Executives show faith in Accelerate
Two chiefs buy R20m in stock despite sluggish results
Accelerate Property Fund’s executives are backing themselves to turn the Fourways precinct-focused group around.
Chief operating officer Andrew Costa spent R9.98m on 1,865,306 shares on Friday at R5.3488 a share. Director of treasury John Paterson made an identical purchase.
Accelerate has disappointed a number of investors recently, with its share price falling 19.66% so far this year.
The release in June of a poor set of financial results for the year to March placed pressure on the share price. In the results release, the company said it was forecasting flat distribution growth for the financial year to March 2018.
The South African listed property index has gained 2.29% in the year to date.

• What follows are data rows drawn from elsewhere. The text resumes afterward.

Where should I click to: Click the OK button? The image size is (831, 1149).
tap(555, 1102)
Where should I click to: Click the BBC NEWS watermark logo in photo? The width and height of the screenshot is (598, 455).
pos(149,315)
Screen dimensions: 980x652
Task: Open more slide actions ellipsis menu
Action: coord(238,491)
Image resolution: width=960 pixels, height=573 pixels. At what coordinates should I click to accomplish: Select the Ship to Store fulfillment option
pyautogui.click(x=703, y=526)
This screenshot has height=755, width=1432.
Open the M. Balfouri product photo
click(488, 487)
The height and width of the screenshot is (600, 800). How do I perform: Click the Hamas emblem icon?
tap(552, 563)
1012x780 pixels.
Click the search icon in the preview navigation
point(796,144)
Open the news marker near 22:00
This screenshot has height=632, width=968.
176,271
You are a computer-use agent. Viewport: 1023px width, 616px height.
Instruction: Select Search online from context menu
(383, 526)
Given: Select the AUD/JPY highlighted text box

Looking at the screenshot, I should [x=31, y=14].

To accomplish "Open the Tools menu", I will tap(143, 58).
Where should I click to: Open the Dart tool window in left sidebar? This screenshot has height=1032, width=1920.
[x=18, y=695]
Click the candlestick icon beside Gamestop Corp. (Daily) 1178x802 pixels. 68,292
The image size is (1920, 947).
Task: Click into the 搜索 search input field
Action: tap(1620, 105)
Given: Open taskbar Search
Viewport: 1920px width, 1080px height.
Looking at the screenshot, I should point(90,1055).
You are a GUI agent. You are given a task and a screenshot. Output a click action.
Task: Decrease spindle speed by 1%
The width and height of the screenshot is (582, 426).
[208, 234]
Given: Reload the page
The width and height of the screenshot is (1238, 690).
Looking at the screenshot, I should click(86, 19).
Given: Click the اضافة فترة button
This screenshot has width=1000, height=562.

"Distribution growth is expected to be flat for the year ending March 31 2018, mainly due to the expected negative income effects of the Fourways Mall redevelopment, anticipated rental assistance and tenant installations that will be required," the group said.
For the year to March 2019 the negative income effects of the development were expected to continue, which "coupled with the dilutive effect of the equalisation at completion of the development, will result in flat to marginal growth".
For the year to March 2020, distribution growth would normalise to historical levels.
The company grew its dividend 7.3% in the year to March, which was comparable to peer funds but not near double digits. Costa said at the time dividend growth would be flat for the next couple of years.
"We will need to digest various development costs over the next couple of years, after which our dividends will gain momentum again," he said.
Accelerate’s local focus has been on developing the Gauteng suburb of Fourways into a business and lifestyle node that can compete with Waterfall, Sandton and Rosebank. This suburb houses the group’s flagship asset, Fourways Mall.
Costa said Accelerate’s Fourways assets, including the shopping mall and other buildings, would extend to 200,000m² by the end of 2018.
The mall is worth R2.6bn and is being doubled in size from 90,000m² to 170,000m² with a new food court anchored by a Bounce exercise store. It will be one of the largest shopping centres in Africa.
Accelerate’s eastern European expansion has also struggled to gain traction.
Late in 2016, the company launched Accelerate Europe, a central and eastern European arm. It bought nine retail warehouses across Austria and Slovakia in a deal worth R1.24bn.
According to the property fund’s mandate, a maximum of 25% of Accelerate’s business can be offshore.
The head of listed property at Absa Asset Management, Fayyaz Mottiar, said Accelerate Europe had been disappointing.
"Their offshore assets have not impressed so far. Accelerate has been a disappointing business overall for a while," Mottiar said.
Accelerate’s share price closed at R5.64 on Tuesday.
It listed at R4.94 on December 12 2013, meaning it has gained 14% over about three-and-a-half years.